Senga Prior, Chair of the ATT Technical Steering Group, said:

“While today’s announcement may give businesses approaching the threshold a small amount of headroom, it doesn’t address the root causes which make businesses reluctant to cross it in the first place.

“A key cause is fear of being undercut by non-VAT registered competitors, who don’t have to worry about either increasing their prices or somehow absorbing the VAT into their profit margins.

“The relatively high level of the threshold means that many small businesses can earn sufficient income to support themselves without going over it.

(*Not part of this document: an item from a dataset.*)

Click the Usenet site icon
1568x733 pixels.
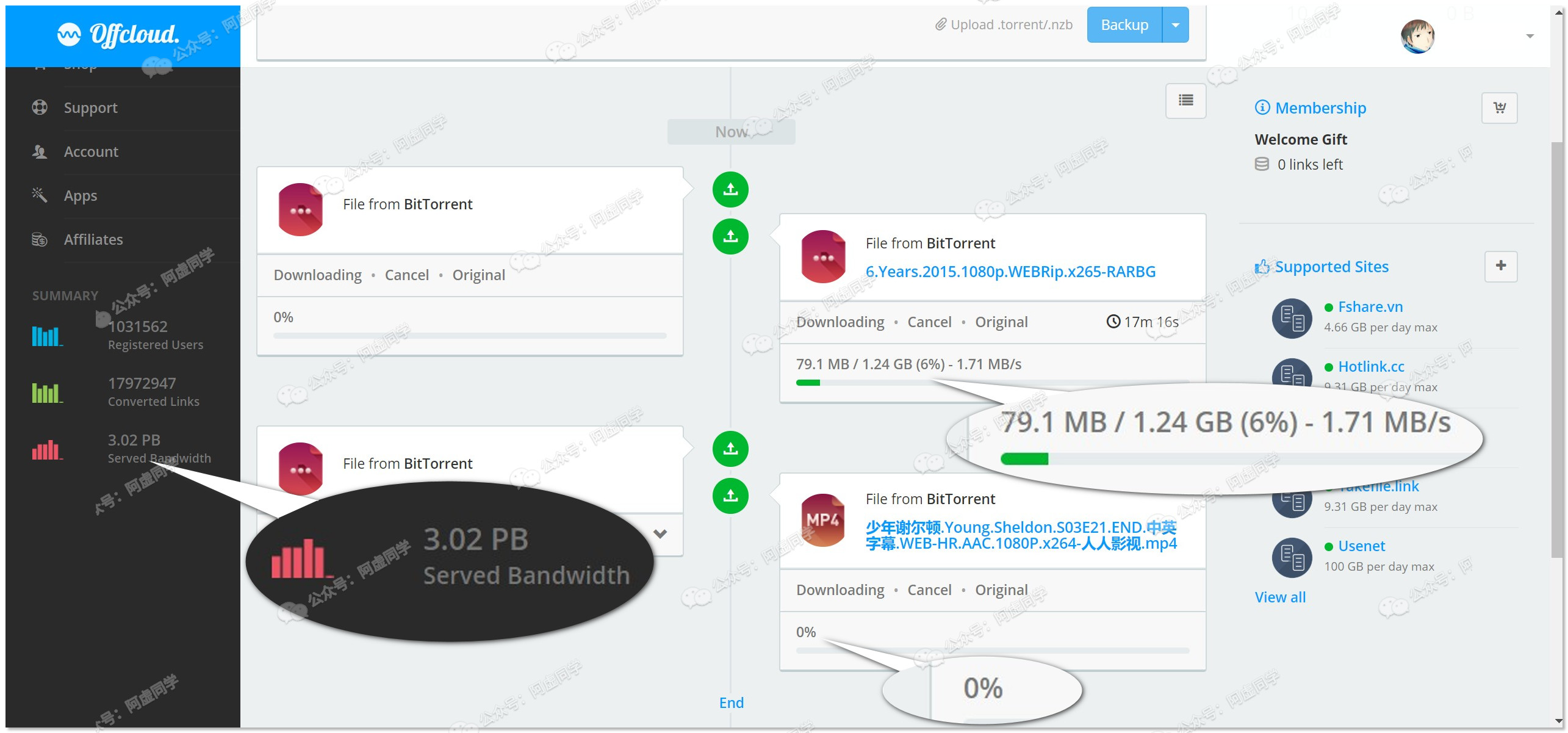point(1292,557)
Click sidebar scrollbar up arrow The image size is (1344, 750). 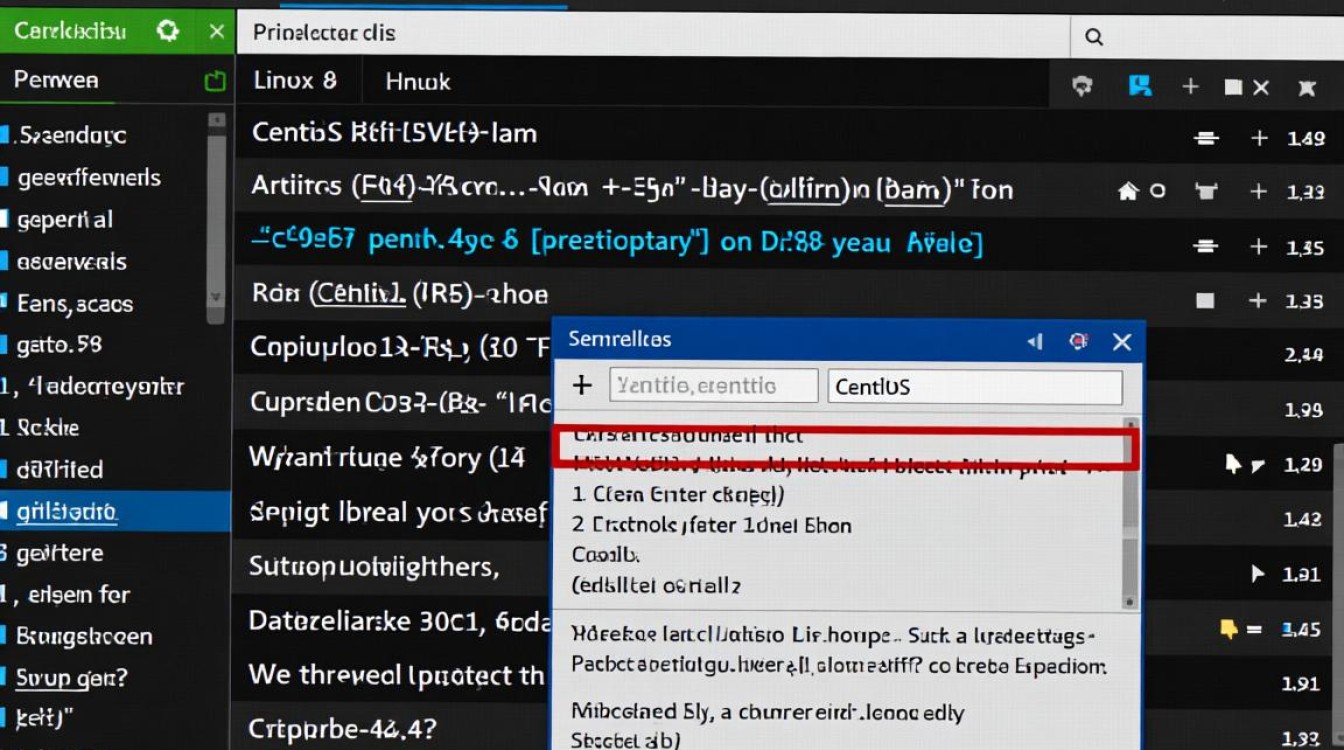tap(216, 120)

In order to avoid the costs and administrative burdens of becoming VAT registered, they may therefore choose to keep their turnover below the threshold. This is reflected in the bunching of businesses just below the registration threshold. 

“If we don’t address these underlying issues, then increasing the VAT threshold is merely moving the goalposts, and we can expect to see a bunching of businesses just below the new higher £90,000 threshold.”

Alongside the increase in the VAT registration threshold, the de-registration threshold, which determines when a business can deregister from VAT, will also be increased from £83,000 to £88,000.

Senga Prior continued:

“The de-registration threshold narrows down the number of already VAT registered businesses who will benefit from these changes.  In particular, those earning between £88,000 and £90,000 who are already VAT registered will need to stay registered, even when the new higher registration limit comes in.

“As a result, the Chancellor estimates that only 28,000 businesses will benefit from not needing to be VAT registered as a result of this change.”

Notes for editors:

  1. Spring Budget 2024.
  2. VAT registration threshold: call for evidence.